La situación política ha dado plena vigencia y actualidad a los pactos entre los grupos y partidos. Hemos escuchado a muchos políticos afirmar que “hacer política”, pedir soluciones políticas a los conflictos, es precisamente saber pactar. Por nuestra parte, si antes aclaráramos lo que esto quiere decir, podríamos estar de acuerdo. Como decimos, siempre un pacto justo y bueno será mejor que un conflicto permanente.
Sin embargo, no podemos sino subrayar los límites de una política (y de una convivencia en general) que funcione únicamente a base de pactos. Si se nos permite la exageración, es como querer curar un tumor cerebral con aspirinas.
Los cristianos, herederos de la tradición judía del Antiguo Testamento, estamos mucho más familiarizados con la palabra “alianza”. Una palabra, por cierto, que no es del todo extraña al mundo de la política y del comercio. Pero, a nuestros oídos suena más potente, más comprometedora, más personal, que la de “pacto”. Dios en quien creemos y a quien intentamos amar, ha obrado en la historia estableciendo alianza con su pueblo y ha usado siempre su lenguaje. Espontáneamente nos suena, nada menos, que a la Alianza que estableció Dios con su pueblo, la que llamamos “Antigua” con el pueblo de Israel y la que llamamos “Nueva”, con la Iglesia, a partir de Jesucristo. Por eso, un eco de este significado de “alianza” pasa a designar el compromiso de amor entre el hombre y la mujer que contraen matrimonio.
Este significado viene a expresar ese “plus” que anhelamos todos, más allá de los simples pactos. La alianza compromete a las personas que la establecen. La alianza conforma vínculos en las relaciones personales. La alianza incluye un acto de confianza mutua, que no se detiene en el presente, sino que determina una vida y pide fidelidad en el tiempo. Este es su lenguaje en la Sagrada Escritura: “Tú serás para mí mi pueblo, yo seré para ti tu Dios” (Ez 36,28), “serás para mí mi esposa, yo seré tu marido” (Os 2,16-22). Una alianza que vincula tanto que se dice de ella que “está sellada con sangre” (Hb 9,15ss.)

(Entradas del conjunto de datos)
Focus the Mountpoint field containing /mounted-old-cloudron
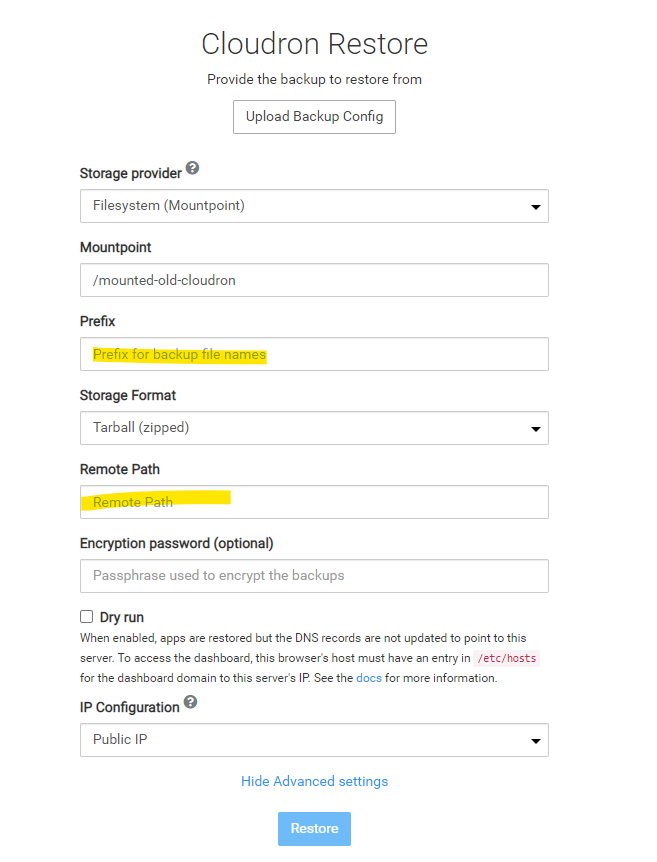 (314, 280)
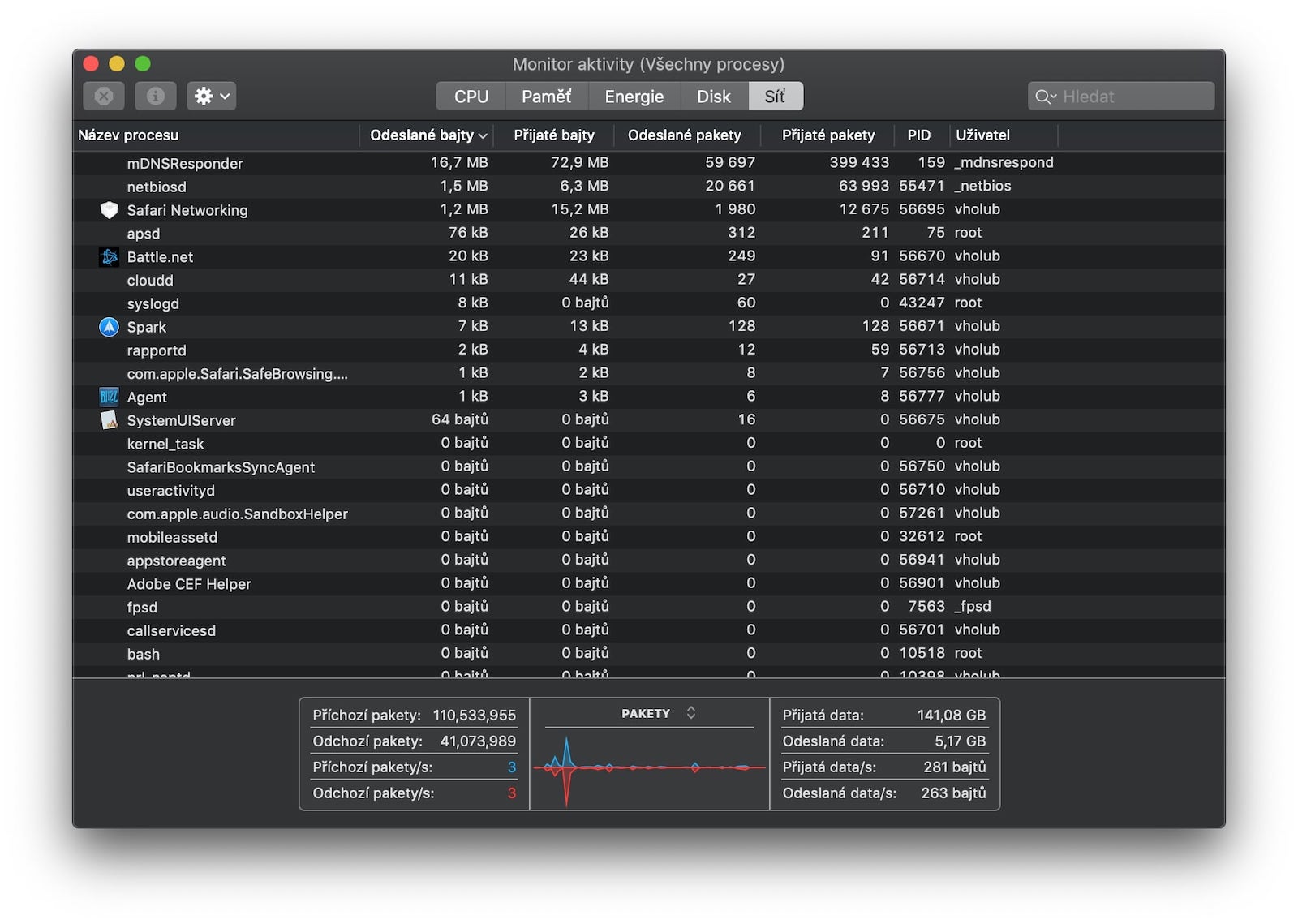Select the Disk tab
This screenshot has width=1298, height=924.
click(x=713, y=97)
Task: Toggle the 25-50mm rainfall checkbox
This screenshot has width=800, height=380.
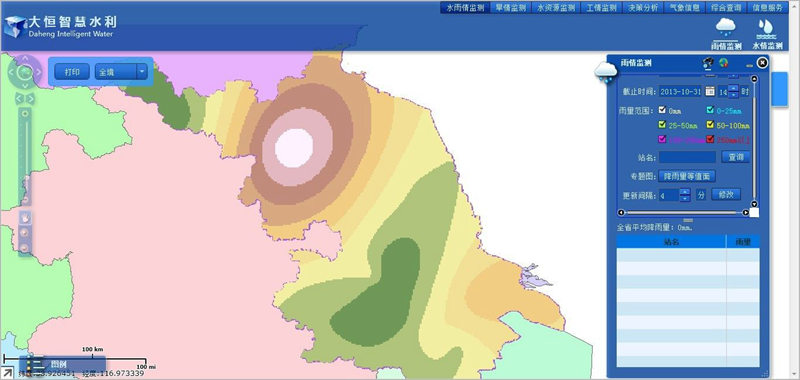Action: [662, 124]
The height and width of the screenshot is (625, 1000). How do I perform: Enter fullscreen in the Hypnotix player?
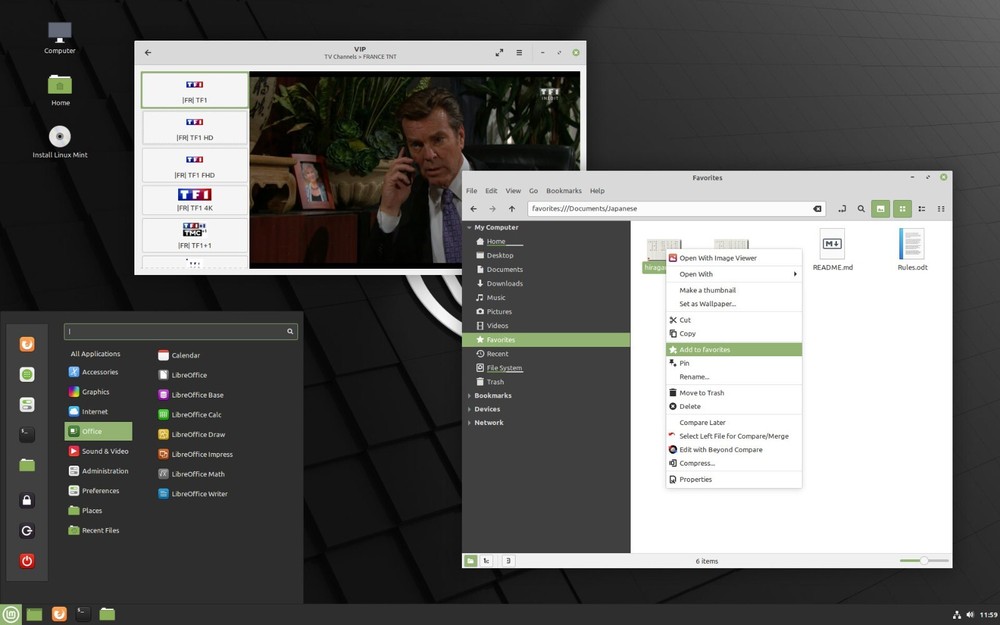499,51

# [QUÉ SE PIDE]
Reproduce literalmente el fragmento del pasaje sobre pactos y alianza que comienza con "Los cristianos, herederos" y sigue hasta "que contraen matrimonio.".

# [SOLUCIÓN PROPUESTA]
Los cristianos, herederos de la tradición judía del Antiguo Testamento, estamos mucho más familiarizados con la palabra “alianza”. Una palabra, por cierto, que no es del todo extraña al mundo de la política y del comercio. Pero, a nuestros oídos suena más potente, más comprometedora, más personal, que la de “pacto”. Dios en quien creemos y a quien intentamos amar, ha obrado en la historia estableciendo alianza con su pueblo y ha usado siempre su lenguaje. Espontáneamente nos suena, nada menos, que a la Alianza que estableció Dios con su pueblo, la que llamamos “Antigua” con el pueblo de Israel y la que llamamos “Nueva”, con la Iglesia, a partir de Jesucristo. Por eso, un eco de este significado de “alianza” pasa a designar el compromiso de amor entre el hombre y la mujer que contraen matrimonio.